_SUPPLIED PASSAGE_:
## start

Live album by Roy Campbell, Joe McPhee, William Parker, Warren Smith
- Released: 2009
- Recorded: November 21, 2008
- Venue: The Dynamo, Pantin
- Genre: Jazz
- Length: 74:13
- Label: Marge
- Producer: Gérard Terronès

= Tribute to Albert Ayler Live at the Dynamo =

Tribute to Albert Ayler Live at the Dynamo is an album by a free jazz quartet composed of trumpeter Roy Campbell, multi-instrumentalist Joe McPhee, bassist William Parker and drummer Warren Smith.

The record documents a November 2008 performance at the Dynamo (Pantin), a concert hall dedicated to jazz in the suburbs of Paris, and was released in 2009 by producer Gérard Terronès’ idea on the French Marge label.

==Background==
The quartet was in a three-week European tour inspired by Albert Ayler's music. About the sense of the tribute to the free jazz icon, in an interview conducted before the concert for the CD edition, McPhee claims "I heard Albert Ayler’s music and the very first thing that I heard, that grabbed me, was the sound that was completely different from what I’d heard, there was an intensity, there was a spirituality, there was something very special about it that made me want to play the saxophone,." Campbell says "When I first heard Donald Ayler, I’d never heard nobody playing trumpet like that and it just electrified me and excited me and then, I always thought that Albert’s music and his brother’s music was like a circle, was the beginning and the end at the same time."

## end

_COLLECTED MATERIAL_:
## start

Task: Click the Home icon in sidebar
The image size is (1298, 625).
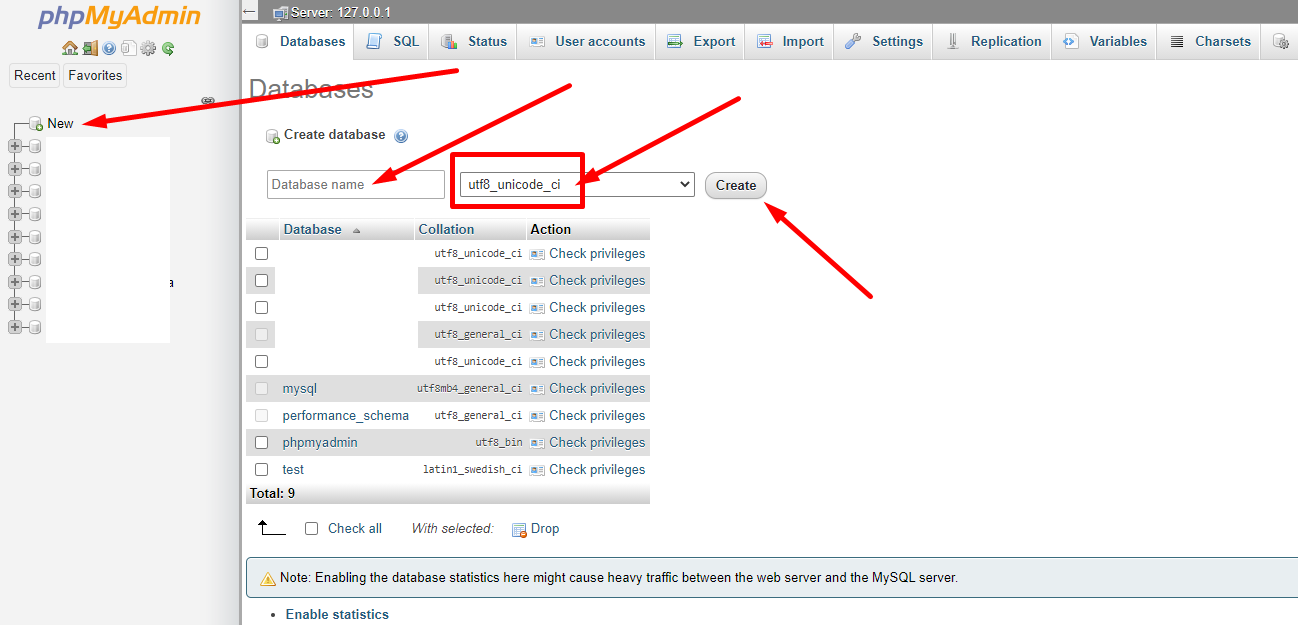Action: pyautogui.click(x=69, y=48)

## end

_PARTS OF THE EXERCISE_:
1. Do these statements agree with the article on the Ayler tribute album? Answer yes or no for each, and quote the deciding words from the article. (a) The concert was held at a hall near Paris. (b) The album came out on a German label. (c) William Parker plays trumpet in the quartet.
2. According to the article on the Ayler tribute album, how long was the European tour the quartet was on?
3. Please extend the article on the Ayler tribute album, starting right after its last sentence.

_ANSWERS FOR THIS EXERCISE_:
1.
(a) Yes: "a concert hall dedicated to jazz in the suburbs of Paris"
(b) No: "on the French Marge label"
(c) No: "bassist William Parker"

2. It was a three-week tour.

3.
==Music==
The performance starts with the recitation of Ayler's composition "Music Is The Healing Force Of The Universe", which evolves into Miriam Makeba's "Muntu". "Obama Victory Shoutout" is a quartet's improvisation celebrating the Barack Obama's victory a few days before, which moves into Ayler's "Truth is Marching In". "DC", a tune dedicated to Don Cherry and credited to Ayler on Spirits Rejoice, evolves into Ayler composition "Vibrations". Donald Ayler tune "Prophet John" and Albert Ayler's "Universal Indians" end the record.

==Reception==
The JazzTimes review by Lyn Horton states "This tour was built on the spirit, the dream and the magic of Ayler’s music, rather than its emulation. The inspiration of Ayler’s music alone became the glue that allowed the four band members, who had never worked together before, integrate their individual improvisatory languages into a sound that was meant to be".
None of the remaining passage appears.